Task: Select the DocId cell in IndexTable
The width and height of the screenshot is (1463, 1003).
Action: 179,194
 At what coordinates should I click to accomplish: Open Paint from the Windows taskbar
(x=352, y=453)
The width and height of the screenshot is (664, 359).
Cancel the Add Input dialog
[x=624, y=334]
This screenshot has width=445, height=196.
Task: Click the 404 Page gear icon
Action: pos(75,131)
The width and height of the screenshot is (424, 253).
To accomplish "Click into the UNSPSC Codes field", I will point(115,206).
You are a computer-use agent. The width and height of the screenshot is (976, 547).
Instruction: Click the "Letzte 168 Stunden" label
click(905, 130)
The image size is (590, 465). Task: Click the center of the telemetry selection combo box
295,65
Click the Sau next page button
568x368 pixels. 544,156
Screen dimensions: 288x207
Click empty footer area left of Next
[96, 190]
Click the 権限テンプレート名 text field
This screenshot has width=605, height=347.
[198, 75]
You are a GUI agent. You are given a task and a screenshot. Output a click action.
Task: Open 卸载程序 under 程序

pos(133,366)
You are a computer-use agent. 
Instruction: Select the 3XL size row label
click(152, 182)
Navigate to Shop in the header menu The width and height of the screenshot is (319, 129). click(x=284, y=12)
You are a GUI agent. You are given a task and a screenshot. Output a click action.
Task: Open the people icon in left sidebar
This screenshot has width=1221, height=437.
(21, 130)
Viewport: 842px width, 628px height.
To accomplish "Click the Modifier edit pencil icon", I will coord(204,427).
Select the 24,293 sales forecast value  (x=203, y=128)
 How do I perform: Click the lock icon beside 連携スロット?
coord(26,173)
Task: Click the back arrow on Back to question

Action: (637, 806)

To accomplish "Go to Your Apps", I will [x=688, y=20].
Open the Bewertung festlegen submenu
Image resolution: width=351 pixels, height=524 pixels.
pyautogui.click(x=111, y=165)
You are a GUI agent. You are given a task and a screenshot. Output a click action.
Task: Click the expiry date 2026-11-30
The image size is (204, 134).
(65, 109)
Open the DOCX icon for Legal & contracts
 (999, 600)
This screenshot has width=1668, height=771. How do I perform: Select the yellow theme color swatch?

^^^^^^^^^^^^^^^^

Instructions to follow:
Set out every line of the material above as a numbered list, leaving out the blank lines.

Response to the exercise:
1. Task: Select the DocId cell in IndexTable
2. The width and height of the screenshot is (1463, 1003).
3. Action: 179,194
4.  At what coordinates should I click to accomplish: Open Paint from the Windows taskbar
5. (x=352, y=453)
6. The width and height of the screenshot is (664, 359).
7. Cancel the Add Input dialog
8. [x=624, y=334]
9. This screenshot has width=445, height=196.
10. Task: Click the 404 Page gear icon
11. Action: pos(75,131)
12. The width and height of the screenshot is (424, 253).
13. To accomplish "Click into the UNSPSC Codes field", I will point(115,206).
14. You are a computer-use agent. The width and height of the screenshot is (976, 547).
15. Instruction: Click the "Letzte 168 Stunden" label
16. click(905, 130)
17. The image size is (590, 465). Task: Click the center of the telemetry selection combo box
18. 295,65
19. Click the Sau next page button
20. 568x368 pixels. 544,156
21. Screen dimensions: 288x207
22. Click empty footer area left of Next
23. [96, 190]
24. Click the 権限テンプレート名 text field
25. This screenshot has width=605, height=347.
26. [198, 75]
27. You are a GUI agent. You are given a task and a screenshot. Output a click action.
28. Task: Open 卸载程序 under 程序
29. pos(133,366)
30. You are a computer-use agent. 
31. Instruction: Select the 3XL size row label
32. click(152, 182)
33. Navigate to Shop in the header menu The width and height of the screenshot is (319, 129). click(x=284, y=12)
34. You are a GUI agent. You are given a task and a screenshot. Output a click action.
35. Task: Open the people icon in left sidebar
36. This screenshot has width=1221, height=437.
37. (21, 130)
38. Viewport: 842px width, 628px height.
39. To accomplish "Click the Modifier edit pencil icon", I will coord(204,427).
40. Select the 24,293 sales forecast value  (x=203, y=128)
41.  How do I perform: Click the lock icon beside 連携スロット?
42. coord(26,173)
43. Task: Click the back arrow on Back to question
44. Action: (637, 806)
45. To accomplish "Go to Your Apps", I will [x=688, y=20].
46. Open the Bewertung festlegen submenu
47. Image resolution: width=351 pixels, height=524 pixels.
48. pyautogui.click(x=111, y=165)
49. You are a GUI agent. You are given a task and a screenshot. Output a click action.
50. Task: Click the expiry date 2026-11-30
51. The image size is (204, 134).
52. (65, 109)
53. Open the DOCX icon for Legal & contracts
54.  (999, 600)
55. This screenshot has width=1668, height=771. How do I perform: Select the yellow theme color swatch?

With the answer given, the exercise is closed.